Last week, senior officials from the external affairs ministry met diplomats in the US embassy here to seek "clarifications" about a key grey area in the fingerprinting rule: what happens to holders of diplomatic passports?
As matters stand, the only exception permissible under the new US statute is for diplomatic passport holders travelling on official work.
It means that if external affairs minister Yashwant Sinha were to fly in to New York on personal business - say, to visit relatives - he would have to leave behind at JFK airport a freshly minted set of fingerprints.
The same would be true of the Chief Justice of India, or indeed any one of the huge tribe of VIPs and VVIPs that populate this land of ours.
"We have sought some clarifications on this issue," a senior Indian official told Times News Network. "Our embassy in Washington has also raised some questions. Let us see what they say."
Earlier this month, the Chinese government became the second country, after Brazil, to announce it would take retaliatory measures against the US for fingerprinting most Chinese visitors to that country.
According to Xinhua news agency, the measures include granting ordinary visas and levying a visa fee for US diplomatic passport holders travelling for personal purposes.
In-person visa interviews may henceforth be required and US citizens can no longer apply for visas on arrival in China. On its part, Brazil has been fingerprinting US visitors since January.
As things stand, however, MEA officials insist India is not going to take any retaliatory action against the US.
Says an official: "Our view is that Indians are not being singled out for fingerprinting, so there is no need for us to react.
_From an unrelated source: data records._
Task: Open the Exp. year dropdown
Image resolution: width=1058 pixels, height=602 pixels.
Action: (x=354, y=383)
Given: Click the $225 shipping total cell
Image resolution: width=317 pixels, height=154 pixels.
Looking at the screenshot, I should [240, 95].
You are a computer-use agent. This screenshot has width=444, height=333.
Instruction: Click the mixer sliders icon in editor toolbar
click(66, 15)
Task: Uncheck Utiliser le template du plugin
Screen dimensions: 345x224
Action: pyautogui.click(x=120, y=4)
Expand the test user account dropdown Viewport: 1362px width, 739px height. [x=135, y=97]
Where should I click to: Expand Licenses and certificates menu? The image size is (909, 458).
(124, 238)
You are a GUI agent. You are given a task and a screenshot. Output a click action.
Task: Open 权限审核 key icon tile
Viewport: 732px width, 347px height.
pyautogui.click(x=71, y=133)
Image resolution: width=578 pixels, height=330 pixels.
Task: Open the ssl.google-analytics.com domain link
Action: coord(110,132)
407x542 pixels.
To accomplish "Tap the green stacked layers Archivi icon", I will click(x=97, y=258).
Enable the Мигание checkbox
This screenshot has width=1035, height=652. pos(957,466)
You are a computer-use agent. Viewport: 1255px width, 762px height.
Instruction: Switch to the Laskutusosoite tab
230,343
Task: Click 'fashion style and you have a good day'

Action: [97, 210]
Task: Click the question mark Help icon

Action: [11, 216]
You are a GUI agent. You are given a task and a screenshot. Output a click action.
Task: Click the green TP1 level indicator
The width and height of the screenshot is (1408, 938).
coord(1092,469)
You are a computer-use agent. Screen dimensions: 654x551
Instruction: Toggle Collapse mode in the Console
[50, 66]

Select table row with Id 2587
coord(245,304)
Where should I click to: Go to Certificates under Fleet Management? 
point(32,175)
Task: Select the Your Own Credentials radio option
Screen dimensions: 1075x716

It is a general US rule. In fact, from October, even visitors from countries like Britain and Japan, who don't require visas to enter the US, will also be fingerprinted on arrival there."
Indian tour operators disagree with the government's approach. "India should not be taken for granted", says one Delhi-based travel agent. "Otherwise tomorrow, Americans will start collecting our fingerprints here itself."
In Indonesia, the government has resorted to retaliation of a different kind to fight against what it feels is Western "finger-pointing" over the alleged dangers of travelling to South-East Asia.
Last week, the Indonesian authorities issued a travel advisory to their citizens urging them to cancel non-essential travel to the UK, citing the heightened threat of a terror attack in London following the Madrid blasts.
Hailing the stand of both Jakarta and Beijing, an Asian travel industry newsletter, Travel Impact Newswire, says that while the Chinese and Indonesian actions will be statistically meaningless in terms of actual visitor movements, "they are, however, symbolically significant... The Chinese are signalling that they may not yet wish to fingerprint and photograph US visitors, partly because they may not have the equipment in place to do so, but they certainly can and will take other 'countermeasures'. In turn, the Indonesians are indicating that if UK advisories against Indonesia are designed to 'protect UK citizens', the Indonesian government has an equal right to protect its citizens by warning them of potential dangers of visiting UK."
The newsletter argues that "if the governments of India and other increasingly powerful developing countries take similar counter-measures, the tables will start turning big time."
However, given the Indian government's primary aim of insulating only its VIPs, a defiant stand is unlikely.
Of course, a big obstacle in securing the exemption from fingerprinting for Indian VIPs is their sheer number.
"There are literally thousands of diplomatic passport holders out there," says an official. "Ex-MPs, former officials, MLAs. Who all will the US exempt?"